A terceira parte da obra “A revolução burguesa no Brasil” foi escrita por Florestan Fernandes especialmente para tal publicação. Intitulada “Revolução burguesa e capitalismo dependente”, no interior de uma publicação feita no ano 1975, em plena ditadura militar no país, é resultado do amadurecimento do autor sobre os conceitos de autocracia burguesia e sobre a condição brasileira e latino-americana de dependência.

Florestan já havia passado por questões centrais em sua obra, pautas muito atuais de problemas que o povo brasileiro ainda hoje precisa se confrontar. Nesse sentido, é fato que percorrer sua trajetória intelectual se confunde com percorrer o processo para entendimento dos principais desafios da classe trabalhadora no Brasil: a questão indígena, a questão de negros e negras, a dependência latino-americana e o caráter da burguesia brasileira, no marco de sua relação com as outras classes sociais.

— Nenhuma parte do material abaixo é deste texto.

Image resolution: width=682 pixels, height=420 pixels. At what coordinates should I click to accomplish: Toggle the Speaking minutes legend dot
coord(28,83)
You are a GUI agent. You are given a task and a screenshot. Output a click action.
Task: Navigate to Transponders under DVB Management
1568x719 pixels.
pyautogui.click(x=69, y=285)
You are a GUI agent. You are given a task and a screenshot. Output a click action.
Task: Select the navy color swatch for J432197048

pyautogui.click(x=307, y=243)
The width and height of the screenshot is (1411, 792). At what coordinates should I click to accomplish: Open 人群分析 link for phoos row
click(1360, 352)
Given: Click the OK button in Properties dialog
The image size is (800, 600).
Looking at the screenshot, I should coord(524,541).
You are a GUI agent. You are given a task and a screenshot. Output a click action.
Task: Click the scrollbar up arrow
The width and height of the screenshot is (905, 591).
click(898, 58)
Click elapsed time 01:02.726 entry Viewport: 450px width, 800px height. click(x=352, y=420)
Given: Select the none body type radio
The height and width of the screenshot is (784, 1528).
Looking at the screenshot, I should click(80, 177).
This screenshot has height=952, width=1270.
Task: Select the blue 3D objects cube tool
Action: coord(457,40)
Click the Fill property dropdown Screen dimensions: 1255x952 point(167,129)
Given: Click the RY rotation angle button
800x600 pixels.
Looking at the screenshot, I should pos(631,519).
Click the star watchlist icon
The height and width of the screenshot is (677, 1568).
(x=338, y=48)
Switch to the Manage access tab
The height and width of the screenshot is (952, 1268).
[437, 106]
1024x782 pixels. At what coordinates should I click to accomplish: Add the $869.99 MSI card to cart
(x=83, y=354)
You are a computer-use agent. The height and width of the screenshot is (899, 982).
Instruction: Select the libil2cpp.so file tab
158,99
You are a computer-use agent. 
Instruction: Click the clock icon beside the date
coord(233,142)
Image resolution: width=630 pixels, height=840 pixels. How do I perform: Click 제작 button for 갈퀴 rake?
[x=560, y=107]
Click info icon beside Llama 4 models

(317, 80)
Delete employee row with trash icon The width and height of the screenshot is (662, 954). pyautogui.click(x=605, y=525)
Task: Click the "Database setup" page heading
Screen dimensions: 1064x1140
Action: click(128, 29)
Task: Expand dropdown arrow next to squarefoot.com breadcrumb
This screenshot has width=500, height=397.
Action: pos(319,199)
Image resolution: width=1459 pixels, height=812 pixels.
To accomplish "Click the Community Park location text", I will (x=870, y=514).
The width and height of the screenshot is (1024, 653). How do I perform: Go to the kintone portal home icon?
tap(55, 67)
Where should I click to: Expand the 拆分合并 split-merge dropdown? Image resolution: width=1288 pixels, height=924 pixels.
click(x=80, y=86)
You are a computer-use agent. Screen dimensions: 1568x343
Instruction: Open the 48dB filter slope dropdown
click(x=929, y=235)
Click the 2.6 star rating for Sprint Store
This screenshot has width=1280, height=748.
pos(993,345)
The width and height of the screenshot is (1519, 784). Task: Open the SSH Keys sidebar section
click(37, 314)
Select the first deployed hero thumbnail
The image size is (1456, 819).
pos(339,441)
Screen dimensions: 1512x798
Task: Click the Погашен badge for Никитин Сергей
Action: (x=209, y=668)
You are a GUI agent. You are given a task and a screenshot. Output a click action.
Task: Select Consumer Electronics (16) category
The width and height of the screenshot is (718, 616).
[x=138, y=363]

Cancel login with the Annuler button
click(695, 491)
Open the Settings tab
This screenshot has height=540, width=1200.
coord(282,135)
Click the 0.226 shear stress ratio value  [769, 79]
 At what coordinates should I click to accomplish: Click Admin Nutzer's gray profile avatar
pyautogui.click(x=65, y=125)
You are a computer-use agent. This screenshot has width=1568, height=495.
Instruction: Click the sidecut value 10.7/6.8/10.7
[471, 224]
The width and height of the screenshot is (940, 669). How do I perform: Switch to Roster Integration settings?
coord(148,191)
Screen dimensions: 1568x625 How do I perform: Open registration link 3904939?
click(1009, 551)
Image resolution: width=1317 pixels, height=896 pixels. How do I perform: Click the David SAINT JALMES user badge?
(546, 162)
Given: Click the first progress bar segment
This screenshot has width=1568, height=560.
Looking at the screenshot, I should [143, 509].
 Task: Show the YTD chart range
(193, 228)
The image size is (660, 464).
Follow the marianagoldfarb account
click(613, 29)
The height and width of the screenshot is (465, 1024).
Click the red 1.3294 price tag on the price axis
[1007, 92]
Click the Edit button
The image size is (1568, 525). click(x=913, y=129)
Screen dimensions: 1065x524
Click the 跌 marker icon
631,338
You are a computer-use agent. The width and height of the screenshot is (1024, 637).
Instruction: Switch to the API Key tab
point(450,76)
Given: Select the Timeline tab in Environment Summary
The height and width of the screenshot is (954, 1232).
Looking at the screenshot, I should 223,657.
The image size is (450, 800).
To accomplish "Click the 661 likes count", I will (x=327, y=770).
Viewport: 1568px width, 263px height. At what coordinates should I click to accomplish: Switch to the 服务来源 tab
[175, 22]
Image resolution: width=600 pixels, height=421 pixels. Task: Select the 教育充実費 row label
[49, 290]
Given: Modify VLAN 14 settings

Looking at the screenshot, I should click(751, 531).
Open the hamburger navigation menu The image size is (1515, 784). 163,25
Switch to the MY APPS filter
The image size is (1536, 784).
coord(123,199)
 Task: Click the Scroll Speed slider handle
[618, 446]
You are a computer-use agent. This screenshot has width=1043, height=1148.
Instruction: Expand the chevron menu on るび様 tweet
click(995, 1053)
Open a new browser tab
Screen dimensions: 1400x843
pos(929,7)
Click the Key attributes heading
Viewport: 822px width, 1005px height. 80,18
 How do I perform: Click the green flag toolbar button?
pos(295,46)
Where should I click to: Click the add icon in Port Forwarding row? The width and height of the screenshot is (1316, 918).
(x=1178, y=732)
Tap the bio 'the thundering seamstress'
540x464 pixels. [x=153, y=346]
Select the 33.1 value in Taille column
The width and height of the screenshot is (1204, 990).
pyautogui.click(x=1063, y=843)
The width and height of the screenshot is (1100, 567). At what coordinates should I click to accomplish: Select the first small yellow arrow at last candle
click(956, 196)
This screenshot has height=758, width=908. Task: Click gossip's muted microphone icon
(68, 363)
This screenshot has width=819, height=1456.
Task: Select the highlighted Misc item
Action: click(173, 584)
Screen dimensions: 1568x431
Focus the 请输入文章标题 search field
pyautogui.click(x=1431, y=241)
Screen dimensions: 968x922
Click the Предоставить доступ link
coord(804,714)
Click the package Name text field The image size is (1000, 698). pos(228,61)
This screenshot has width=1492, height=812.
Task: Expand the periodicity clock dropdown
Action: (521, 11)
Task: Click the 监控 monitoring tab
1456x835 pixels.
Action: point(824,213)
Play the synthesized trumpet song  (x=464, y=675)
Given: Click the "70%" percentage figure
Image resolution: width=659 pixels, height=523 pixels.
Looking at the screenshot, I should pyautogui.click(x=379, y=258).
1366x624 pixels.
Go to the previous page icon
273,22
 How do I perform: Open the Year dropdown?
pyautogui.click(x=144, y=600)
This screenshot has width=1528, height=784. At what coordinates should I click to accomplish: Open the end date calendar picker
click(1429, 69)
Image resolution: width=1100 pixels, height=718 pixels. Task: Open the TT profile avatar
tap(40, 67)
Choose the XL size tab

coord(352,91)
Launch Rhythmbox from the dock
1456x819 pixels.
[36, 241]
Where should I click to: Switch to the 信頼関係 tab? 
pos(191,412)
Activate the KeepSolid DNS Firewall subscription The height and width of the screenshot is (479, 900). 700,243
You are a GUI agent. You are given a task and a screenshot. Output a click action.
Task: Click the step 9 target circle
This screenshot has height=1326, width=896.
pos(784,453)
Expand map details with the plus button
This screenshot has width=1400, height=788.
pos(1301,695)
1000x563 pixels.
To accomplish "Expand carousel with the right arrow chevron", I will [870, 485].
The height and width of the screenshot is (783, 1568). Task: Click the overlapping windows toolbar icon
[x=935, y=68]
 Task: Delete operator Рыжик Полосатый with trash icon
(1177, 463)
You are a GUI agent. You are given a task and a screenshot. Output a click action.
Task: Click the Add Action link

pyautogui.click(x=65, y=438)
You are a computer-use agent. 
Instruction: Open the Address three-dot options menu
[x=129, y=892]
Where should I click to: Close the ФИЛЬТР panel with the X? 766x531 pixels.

Do tema do seu mestrado e doutorado sobre a organização social dos tupinambás, passando pela questão da necessária organização da população negra, em “Integração do negro na sociedade” (1964), até chegar a duas obras de ensaio anteriores à “Revolução burguesa no Brasil”, mas que acumularam na compreensão do conceito de dependência, no Brasil e no continente. São as coletâneas de artigos intituladas “Sociedade de classes e subdesenvolvimento” (1968) e “Capitalismo dependente e classes sociais na América Latina” (1973).

Com isso, temos a compreensão do papel antidemocrático, patrimonialista e colonialista da burguesia brasileira. A terceira parte de “A Revolução burguesa no Brasil” se detém justamente sobre este ponto. Tão central para percebermos hoje como setores burgueses apresentam divergências pontuais, porém se unificam em torno da capacidade do governo Bolsonaro de aplicar um programa de venda do patrimônio público, exploração das massas trabalhadoras, mantendo alto índice de desemprego e repressão quando necessário, contra a população das periferias e do campo.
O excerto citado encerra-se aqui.